Note that the exporter relies on TensorFlow’s automatic graph transformation, which do not always work reliably. Automated graph transformation is often suboptimal or sometimes fail. It’s safer to write the graph by yourself.

Inference After Training: Do It Yourself

Tensorpack is a training interface – it doesn’t care what happened after training. During training it already provides everything you need for inference or model diagnosis after training:

  1. The model (the graph): you’ve already written it yourself with TF symbolic functions. Nothing about it is related to the tensorpack interface. If you use tensorpack layers, they are not so different from tf.layers.

  2. The trained parameters: tensorpack saves them in standard TF checkpoint format. Nothing about the format is related to tensorpack.

With the model and the trained parameters, you can do inference with whatever approaches TensorFlow supports. Usually it involves the following steps:

Step 1: build the model (graph)

You can build a graph however you like, with pure TensorFlow. If your model is written with tensorpack’s ModelDesc, you can also build it like this:

a, b = tf.placeholder(...), tf.placeholder(...)
# call ANY symbolic functions on a, b. e.g.:
with TowerContext('', is_training=False):
  model.build_graph(a, b)

Note

Do not use metagraph for inference!

Tensorpack saves a metagraph during training. Users should not try to load it for inference.

Metagraph is the wrong abstraction for a “model”. It stores the entire graph which contains not only the mathematical model, but also all the training settings (queues, iterators, summaries, evaluations, multi-gpu replications). Therefore it is usually wrong to import a training metagraph for inference.

It’s especially error-prone to load a metagraph on top of a non-empty graph. The potential name conflicts between the current graph and the nodes in the metagraph can lead to esoteric bugs or sometimes completely ruin the model.

It’s also very common to change the graph for inference. For example, you may need a different data layout for CPU inference, you may need placeholders in the inference graph (which may not even exist in the training graph), you may add/remove static shapes for inference, etc. However metagraph is not designed to be easily modified at all.

Due to the above reasons, to do inference, it’s best to recreate a clean graph (and save it if needed) by yourself.

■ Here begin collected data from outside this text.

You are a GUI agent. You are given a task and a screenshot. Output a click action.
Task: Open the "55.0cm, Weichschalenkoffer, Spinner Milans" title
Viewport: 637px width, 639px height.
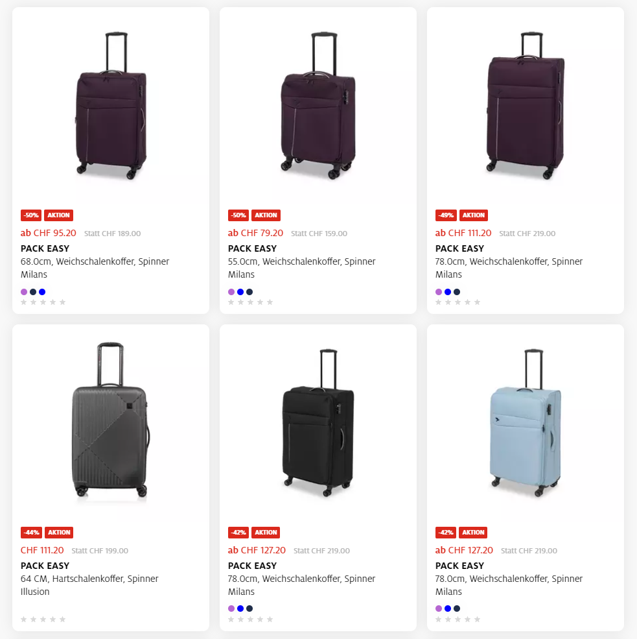pos(301,268)
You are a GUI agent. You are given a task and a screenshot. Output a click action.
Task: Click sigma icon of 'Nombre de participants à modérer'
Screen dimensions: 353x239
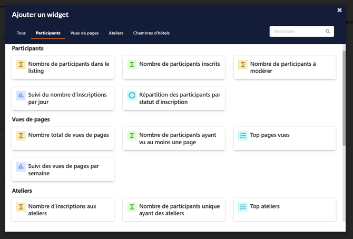click(x=242, y=65)
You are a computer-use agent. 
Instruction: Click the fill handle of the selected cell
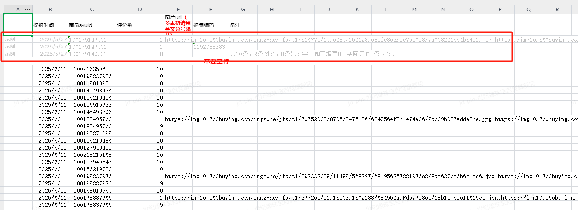(33, 36)

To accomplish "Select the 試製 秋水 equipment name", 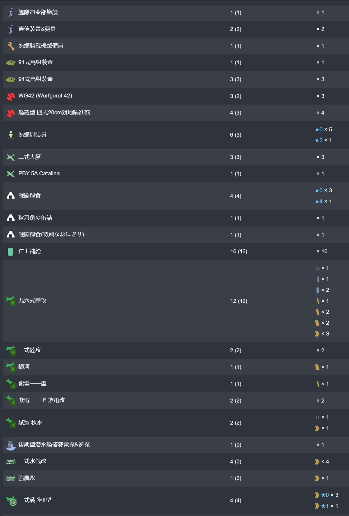I will (30, 422).
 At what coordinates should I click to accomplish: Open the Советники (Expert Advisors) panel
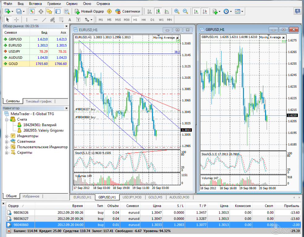coord(127,12)
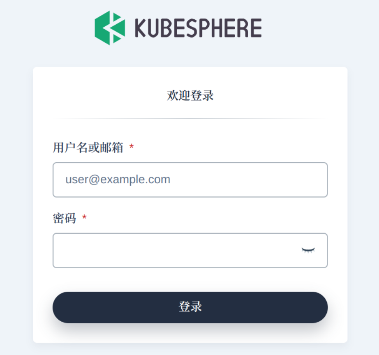The image size is (379, 355).
Task: Click the dark rounded 登录 login button
Action: [x=190, y=307]
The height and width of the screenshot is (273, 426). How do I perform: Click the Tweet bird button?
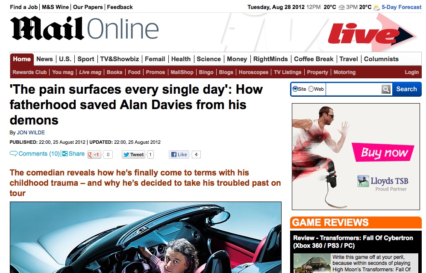pyautogui.click(x=133, y=154)
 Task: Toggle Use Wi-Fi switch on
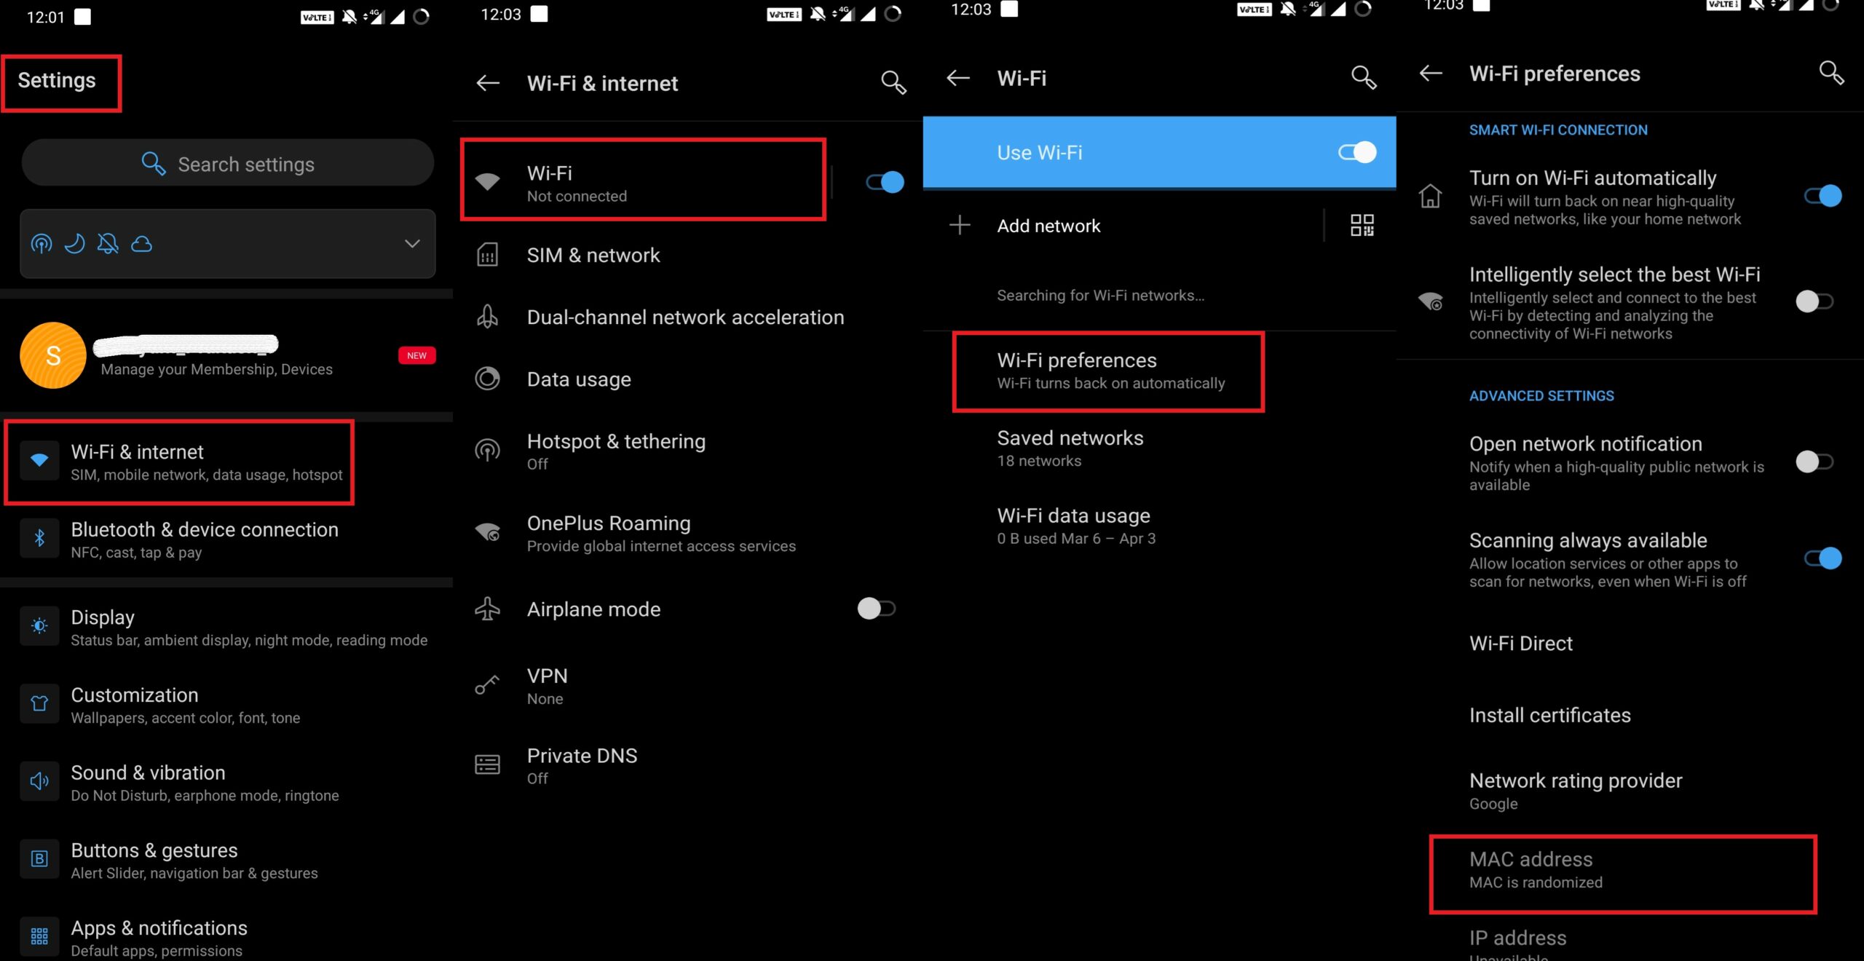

Step 2: load the checkpoint

You can just use tf.train.Saver for all the work. Alternatively, use tensorpack’s SmartInit(path).init(tf.get_default_session())

Now, you’ve already built a graph for inference, and the checkpoint is also loaded. You may now:

  1. use sess.run to do inference

  2. save the graph to some formats for further processing

  3. apply graph transformation for efficient inference

These steps are unrelated to tensorpack, and you’ll need to learn TensorFlow and do it yourself.